Kalorama: EMR market at $15.7B for 2010, MU to further growth

By Molly Merrill
12:15 PM

Despite some slower-than-expected growth due to confusion over vendor qualifications and federal meaningful use guidelines, the EMR market grew in 2010 and should see its best years ahead, according to Kalorama Information.

The healthcare market research publisher's latest report, "EMR 2011: The Market for Electronic Medical Record Systems," values the market for EMR at $15.7 billion in 2010.

According to the report, the growth rate of 10 percent in 2009 and 13.6 percent in 2010 was a little slower than the 15 percent growth that Kalorama had predicted for each year, possibly due to hesitation by physicians confused about meaningful use guidelines, researchers suggest. But despite this, they pointed out, considerable growth did occur.

[See also: Ambulatory EMR sales shoot up again]

Survey results show physician use of an EMR at near 50 percent, and Kalorama believes adoption and upgrading activities will be brisk in coming years. As new systems are sold, companies will still earn revenues from existing clients in servicing and consulting, researchers said. Kalorama expects market growth of more than 18 percent for the next two years.

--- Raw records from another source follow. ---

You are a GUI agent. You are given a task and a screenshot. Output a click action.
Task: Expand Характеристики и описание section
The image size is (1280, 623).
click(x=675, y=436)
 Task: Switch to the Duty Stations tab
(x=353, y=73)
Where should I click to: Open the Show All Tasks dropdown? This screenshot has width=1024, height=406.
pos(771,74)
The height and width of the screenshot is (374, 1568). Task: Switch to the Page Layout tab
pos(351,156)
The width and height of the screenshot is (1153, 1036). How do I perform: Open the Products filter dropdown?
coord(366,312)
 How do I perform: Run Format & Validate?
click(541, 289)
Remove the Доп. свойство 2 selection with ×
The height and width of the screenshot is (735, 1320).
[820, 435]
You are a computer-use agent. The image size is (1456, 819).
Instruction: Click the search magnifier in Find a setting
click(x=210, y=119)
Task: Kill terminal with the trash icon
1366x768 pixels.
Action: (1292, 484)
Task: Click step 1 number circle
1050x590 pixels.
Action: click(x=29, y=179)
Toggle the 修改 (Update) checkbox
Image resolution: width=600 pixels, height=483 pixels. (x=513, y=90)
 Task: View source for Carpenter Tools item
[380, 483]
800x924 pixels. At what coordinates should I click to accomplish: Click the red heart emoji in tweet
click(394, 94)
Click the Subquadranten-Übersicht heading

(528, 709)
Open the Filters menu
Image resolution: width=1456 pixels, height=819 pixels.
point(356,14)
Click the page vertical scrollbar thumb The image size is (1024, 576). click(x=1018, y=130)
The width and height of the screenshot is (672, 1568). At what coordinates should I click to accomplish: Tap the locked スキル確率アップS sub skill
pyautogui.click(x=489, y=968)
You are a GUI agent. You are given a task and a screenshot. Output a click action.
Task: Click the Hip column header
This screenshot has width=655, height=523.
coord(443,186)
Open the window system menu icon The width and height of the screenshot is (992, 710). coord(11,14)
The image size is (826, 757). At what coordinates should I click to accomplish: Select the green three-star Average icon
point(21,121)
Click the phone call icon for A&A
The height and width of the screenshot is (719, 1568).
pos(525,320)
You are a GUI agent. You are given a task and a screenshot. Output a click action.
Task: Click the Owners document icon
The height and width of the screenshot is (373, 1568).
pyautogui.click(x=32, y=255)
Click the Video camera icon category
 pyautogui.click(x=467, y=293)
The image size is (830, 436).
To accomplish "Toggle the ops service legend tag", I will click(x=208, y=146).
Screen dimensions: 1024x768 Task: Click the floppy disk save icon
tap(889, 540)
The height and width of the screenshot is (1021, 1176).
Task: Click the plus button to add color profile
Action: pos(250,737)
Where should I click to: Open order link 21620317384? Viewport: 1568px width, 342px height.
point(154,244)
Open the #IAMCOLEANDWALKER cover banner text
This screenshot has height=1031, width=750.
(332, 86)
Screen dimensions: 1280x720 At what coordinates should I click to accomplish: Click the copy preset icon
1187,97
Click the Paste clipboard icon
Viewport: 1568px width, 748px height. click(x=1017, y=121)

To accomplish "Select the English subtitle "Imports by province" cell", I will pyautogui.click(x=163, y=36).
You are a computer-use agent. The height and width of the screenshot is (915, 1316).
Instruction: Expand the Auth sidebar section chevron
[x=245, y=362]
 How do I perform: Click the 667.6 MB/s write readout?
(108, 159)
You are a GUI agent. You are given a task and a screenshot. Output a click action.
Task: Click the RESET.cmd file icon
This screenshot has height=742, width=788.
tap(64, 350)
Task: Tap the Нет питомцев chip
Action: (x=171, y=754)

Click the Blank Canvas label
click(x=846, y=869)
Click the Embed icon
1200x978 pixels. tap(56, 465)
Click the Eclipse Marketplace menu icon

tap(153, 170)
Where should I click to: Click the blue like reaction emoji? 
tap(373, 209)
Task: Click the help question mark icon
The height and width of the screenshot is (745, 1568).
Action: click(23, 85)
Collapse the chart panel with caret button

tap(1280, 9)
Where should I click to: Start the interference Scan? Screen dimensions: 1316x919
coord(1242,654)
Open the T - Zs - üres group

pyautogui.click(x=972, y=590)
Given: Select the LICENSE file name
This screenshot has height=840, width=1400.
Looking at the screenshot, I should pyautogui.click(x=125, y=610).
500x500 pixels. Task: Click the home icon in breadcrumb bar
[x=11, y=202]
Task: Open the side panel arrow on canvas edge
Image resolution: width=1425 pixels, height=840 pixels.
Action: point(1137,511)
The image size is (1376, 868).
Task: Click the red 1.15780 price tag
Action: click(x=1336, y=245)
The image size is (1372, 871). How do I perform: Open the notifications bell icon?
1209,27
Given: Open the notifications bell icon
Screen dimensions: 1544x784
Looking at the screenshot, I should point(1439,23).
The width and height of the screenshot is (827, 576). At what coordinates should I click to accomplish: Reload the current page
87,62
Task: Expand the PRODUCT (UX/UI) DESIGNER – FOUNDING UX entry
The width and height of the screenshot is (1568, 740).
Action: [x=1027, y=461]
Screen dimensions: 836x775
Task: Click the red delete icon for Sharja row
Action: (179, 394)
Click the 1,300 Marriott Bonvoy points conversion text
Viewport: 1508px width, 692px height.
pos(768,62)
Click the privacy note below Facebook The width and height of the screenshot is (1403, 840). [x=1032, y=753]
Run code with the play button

"We think that while progress was made in physician adoption and in vendor sales, there is still a lot more potential," said Bruce Carlson, Kalorama's publisher. "There are still a considerable number of physicians who need to be fully functional and hospitals that have to improve their stage ranking."

The report includes revenues for EMR and CPOE systems as well as directly related services, such as installation, training and consulting, which are often the key profit areas for companies. Kalorama's forecast assumes that EMR use will continue to increase as hospital EMR adoption encourages physician adoption, current EMR Stage 3 hospitals purchase more advanced systems and current EMR owners upgrade.

Kalorama also believes that the threat of penalties in 2015 – reduced payments from the Centers for Medicare and Medicaid Services for those that don't engage in the meaningful use of electronic records – will force doctors and hospitals to make upgrades.

[See also: Survey: Docs show little concern for meaningful use penalties]

"The stick is stronger than the carrot when it comes to the ARRA incentive-penalty equation," said Carlson. "We continue to believe that and we think it's the industry's consensus as well. While the policy already picked up those oriented towards technology, the penalties will force conversion and upgrading in the future. And those decisions will happen in the next two years, before the penalties kick in."